Start of Records shown
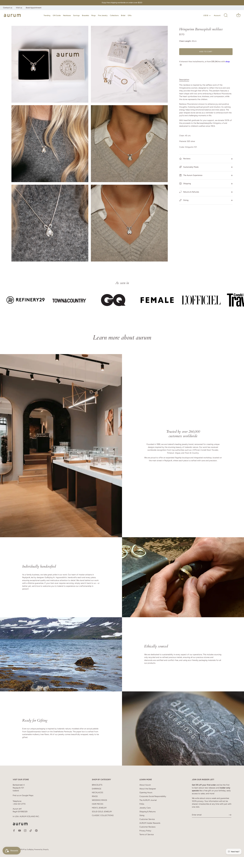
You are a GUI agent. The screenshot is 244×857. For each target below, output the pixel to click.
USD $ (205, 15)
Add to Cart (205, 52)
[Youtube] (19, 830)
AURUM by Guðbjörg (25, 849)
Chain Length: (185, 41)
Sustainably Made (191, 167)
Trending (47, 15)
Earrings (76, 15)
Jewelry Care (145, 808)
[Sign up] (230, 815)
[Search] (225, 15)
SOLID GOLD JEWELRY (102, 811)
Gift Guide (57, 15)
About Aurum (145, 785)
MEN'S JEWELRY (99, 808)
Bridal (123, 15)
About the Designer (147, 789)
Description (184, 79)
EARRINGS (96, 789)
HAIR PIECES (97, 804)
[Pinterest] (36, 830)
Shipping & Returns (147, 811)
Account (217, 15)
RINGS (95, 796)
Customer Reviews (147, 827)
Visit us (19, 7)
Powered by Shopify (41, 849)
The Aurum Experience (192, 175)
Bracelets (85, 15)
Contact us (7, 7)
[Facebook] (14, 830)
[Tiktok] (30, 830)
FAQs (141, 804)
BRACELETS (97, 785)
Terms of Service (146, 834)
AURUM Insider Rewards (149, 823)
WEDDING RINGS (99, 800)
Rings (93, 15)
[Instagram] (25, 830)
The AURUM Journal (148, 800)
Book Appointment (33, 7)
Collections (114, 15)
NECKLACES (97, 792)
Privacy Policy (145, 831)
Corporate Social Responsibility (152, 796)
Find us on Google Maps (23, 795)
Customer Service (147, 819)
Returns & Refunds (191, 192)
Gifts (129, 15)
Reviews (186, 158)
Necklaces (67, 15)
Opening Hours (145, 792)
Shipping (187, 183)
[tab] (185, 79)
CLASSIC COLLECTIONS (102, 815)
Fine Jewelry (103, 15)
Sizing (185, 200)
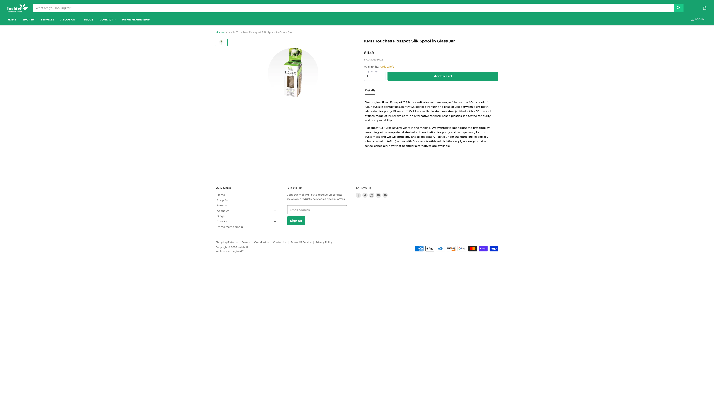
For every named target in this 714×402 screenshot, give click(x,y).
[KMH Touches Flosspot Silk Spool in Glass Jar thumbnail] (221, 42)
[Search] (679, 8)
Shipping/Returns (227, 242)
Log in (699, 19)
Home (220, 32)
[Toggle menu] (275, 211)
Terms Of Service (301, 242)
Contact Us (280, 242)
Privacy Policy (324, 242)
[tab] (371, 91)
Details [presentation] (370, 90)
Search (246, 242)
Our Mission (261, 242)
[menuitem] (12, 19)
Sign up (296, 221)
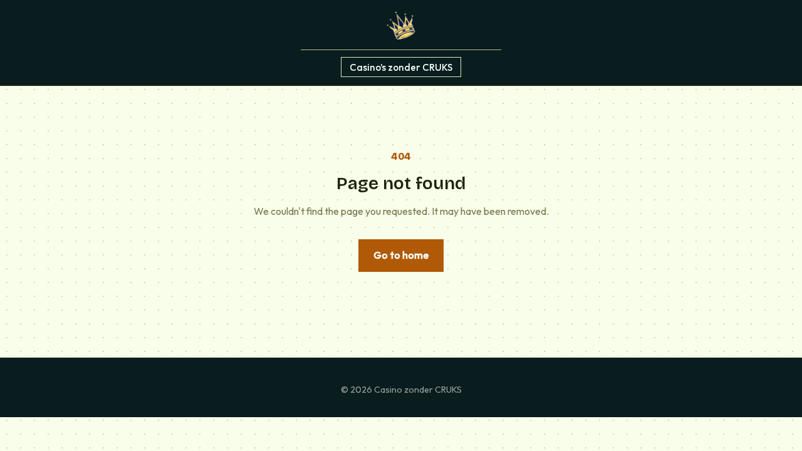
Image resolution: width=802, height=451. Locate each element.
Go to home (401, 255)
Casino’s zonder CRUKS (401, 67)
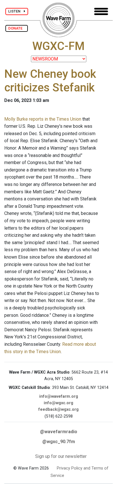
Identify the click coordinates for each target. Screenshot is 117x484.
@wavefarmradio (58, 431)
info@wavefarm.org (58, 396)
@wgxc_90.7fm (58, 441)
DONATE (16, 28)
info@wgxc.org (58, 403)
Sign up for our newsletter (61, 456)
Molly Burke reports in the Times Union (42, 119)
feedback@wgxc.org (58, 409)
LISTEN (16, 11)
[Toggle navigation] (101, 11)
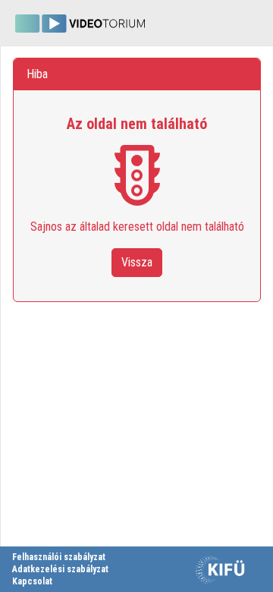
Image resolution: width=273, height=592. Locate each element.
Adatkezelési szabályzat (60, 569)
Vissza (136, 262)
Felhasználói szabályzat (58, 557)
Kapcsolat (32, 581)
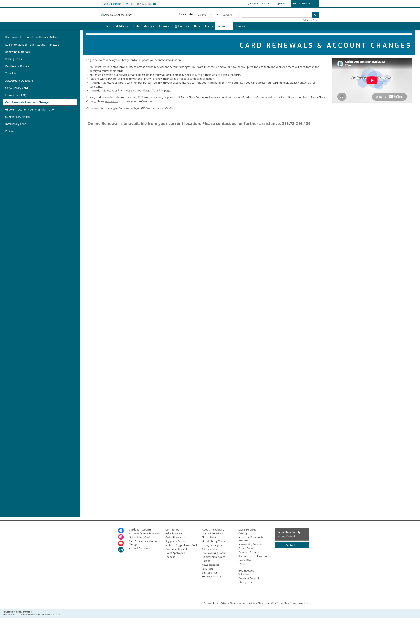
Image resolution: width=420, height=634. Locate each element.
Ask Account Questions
End of Records shown
§ Work to complete: Copy the listing word for word, starting with the line with "Kapcsolat (32, 581)" and going on through the end of the listing, and leave out any pictures.

§ Correct response:
Kapcsolat (32, 581)
Image resolution: width=420, height=634. Locate each element.
Ask Account Questions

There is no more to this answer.